Repsol has identified Talisman as a top target and is working with JPMorgan Chase & Co. as it evaluates the deal, one of the people said.

Calgary-based Talisman, which has a market value of about $10.2 billion based on Tuesday’s closing price, is seeking to sell assets to cut debt and focus its capital on a smaller number of core assets.

A spokesman for Repsol declined to comment, as did representa­tives for Talisman and JPMorgan.

Repsol chief financial officer Miguel Martinez said in May that the company, which is valued at about $34 billion, is looking for targets that offer a “growth platform” and are based in more stable countries than most of its current overseas operations. Its biggest purchase so far, the more than $15 billion acquisitio­n of Argentina’s YPF in 1999, ended with the Argentine government’s seizure of a 51 per cent stake in the company in 2012.

In May this year Repsol received and then sold about $5 billion of bonds from Argentina in compensati­on for the nationaliz­ation of the stake. It made a further $1.3 billion from the sale of the 12 per cent it still held in the Argentine gas and oil producer.

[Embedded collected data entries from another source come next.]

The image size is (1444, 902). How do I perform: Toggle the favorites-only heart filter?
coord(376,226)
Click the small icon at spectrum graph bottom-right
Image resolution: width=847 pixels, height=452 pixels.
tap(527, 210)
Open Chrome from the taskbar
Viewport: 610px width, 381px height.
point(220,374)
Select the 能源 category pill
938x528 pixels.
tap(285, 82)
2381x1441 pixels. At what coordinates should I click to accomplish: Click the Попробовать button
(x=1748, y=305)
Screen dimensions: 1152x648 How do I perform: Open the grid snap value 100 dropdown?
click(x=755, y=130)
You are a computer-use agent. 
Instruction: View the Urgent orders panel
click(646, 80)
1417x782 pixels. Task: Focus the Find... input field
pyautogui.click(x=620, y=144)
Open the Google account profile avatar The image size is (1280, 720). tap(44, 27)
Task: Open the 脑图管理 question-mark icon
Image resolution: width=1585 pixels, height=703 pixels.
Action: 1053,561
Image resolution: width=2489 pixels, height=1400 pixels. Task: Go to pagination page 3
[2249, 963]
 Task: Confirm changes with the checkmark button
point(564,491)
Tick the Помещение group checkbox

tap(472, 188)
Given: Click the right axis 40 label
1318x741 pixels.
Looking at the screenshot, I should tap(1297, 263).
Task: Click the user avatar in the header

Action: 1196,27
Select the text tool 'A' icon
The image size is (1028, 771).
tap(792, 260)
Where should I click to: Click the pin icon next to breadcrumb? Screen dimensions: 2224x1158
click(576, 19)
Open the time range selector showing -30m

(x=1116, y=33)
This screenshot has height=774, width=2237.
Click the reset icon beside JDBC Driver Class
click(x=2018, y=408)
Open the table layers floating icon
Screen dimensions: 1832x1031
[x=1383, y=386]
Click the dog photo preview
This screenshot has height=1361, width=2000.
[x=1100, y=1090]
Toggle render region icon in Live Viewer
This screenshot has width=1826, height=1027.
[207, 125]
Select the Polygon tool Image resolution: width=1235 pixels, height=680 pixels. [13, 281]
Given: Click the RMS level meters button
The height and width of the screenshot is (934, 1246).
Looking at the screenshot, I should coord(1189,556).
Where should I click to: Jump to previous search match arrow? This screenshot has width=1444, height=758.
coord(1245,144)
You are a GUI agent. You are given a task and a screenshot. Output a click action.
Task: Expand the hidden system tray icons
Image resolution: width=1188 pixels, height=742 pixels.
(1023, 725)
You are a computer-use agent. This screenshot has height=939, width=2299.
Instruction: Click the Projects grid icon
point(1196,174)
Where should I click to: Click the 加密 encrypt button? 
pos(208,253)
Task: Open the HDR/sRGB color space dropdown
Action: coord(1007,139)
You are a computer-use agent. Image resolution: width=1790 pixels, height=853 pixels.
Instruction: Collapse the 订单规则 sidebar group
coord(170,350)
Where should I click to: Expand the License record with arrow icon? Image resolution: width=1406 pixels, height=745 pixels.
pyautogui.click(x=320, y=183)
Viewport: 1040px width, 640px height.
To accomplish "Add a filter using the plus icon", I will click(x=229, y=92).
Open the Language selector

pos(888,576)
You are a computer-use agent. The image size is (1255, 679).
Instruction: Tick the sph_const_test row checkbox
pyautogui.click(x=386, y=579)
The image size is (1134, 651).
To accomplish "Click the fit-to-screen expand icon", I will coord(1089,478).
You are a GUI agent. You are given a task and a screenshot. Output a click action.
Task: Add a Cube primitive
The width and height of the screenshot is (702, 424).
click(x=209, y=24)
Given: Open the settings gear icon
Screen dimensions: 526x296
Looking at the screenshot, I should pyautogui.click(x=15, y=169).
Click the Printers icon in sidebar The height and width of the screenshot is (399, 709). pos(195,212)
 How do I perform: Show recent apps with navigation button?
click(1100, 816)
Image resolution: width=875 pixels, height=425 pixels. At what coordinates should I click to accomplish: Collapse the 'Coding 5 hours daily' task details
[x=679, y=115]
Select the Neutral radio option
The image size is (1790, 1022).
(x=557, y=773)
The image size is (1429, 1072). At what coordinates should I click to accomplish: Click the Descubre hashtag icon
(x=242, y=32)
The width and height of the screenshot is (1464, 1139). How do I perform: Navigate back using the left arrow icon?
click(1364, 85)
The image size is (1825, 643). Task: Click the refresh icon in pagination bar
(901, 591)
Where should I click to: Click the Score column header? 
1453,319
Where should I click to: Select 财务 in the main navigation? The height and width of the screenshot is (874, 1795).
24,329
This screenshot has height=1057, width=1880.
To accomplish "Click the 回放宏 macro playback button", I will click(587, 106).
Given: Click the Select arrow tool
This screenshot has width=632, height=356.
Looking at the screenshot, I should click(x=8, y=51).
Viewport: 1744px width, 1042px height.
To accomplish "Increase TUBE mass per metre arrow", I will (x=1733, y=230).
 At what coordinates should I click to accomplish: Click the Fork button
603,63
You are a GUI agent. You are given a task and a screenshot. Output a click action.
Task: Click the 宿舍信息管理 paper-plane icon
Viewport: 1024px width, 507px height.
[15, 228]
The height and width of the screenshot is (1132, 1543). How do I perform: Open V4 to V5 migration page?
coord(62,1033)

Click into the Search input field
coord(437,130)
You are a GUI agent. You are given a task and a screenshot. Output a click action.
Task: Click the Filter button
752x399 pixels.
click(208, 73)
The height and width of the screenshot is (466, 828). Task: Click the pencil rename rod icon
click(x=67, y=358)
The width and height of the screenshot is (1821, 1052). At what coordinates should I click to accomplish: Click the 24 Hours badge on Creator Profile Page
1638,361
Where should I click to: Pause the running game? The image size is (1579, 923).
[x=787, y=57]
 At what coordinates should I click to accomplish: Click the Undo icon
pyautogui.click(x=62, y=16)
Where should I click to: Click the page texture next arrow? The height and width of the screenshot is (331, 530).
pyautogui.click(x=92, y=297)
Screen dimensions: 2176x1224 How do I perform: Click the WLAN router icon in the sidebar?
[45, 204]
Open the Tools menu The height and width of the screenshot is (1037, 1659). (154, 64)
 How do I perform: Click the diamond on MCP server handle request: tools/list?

Repsol has said it may spend as much as $10 billion on deals, and any acquisitio­n would probably be in the U.S., Canada or other developed markets, such as northern Europe.

Talisman in March said it plans to divest $2 billion in assets over 18 months and in June said it hired Miro Advisors Pty to sell its stake in oilfields off northern Australia. Talisman and Statoil ended their effort to sell a joint venture in Texas’s Eagle Ford shale after offers came in lower than expected, people familiar with the matter said this month.

Talisman has underperfo­rmed Canadian and global energy peers as it seeks to unwind a portfolio of investment­s spanning six continents amassed mostly last decade. The stock has fallen 36 per cent in the past five years.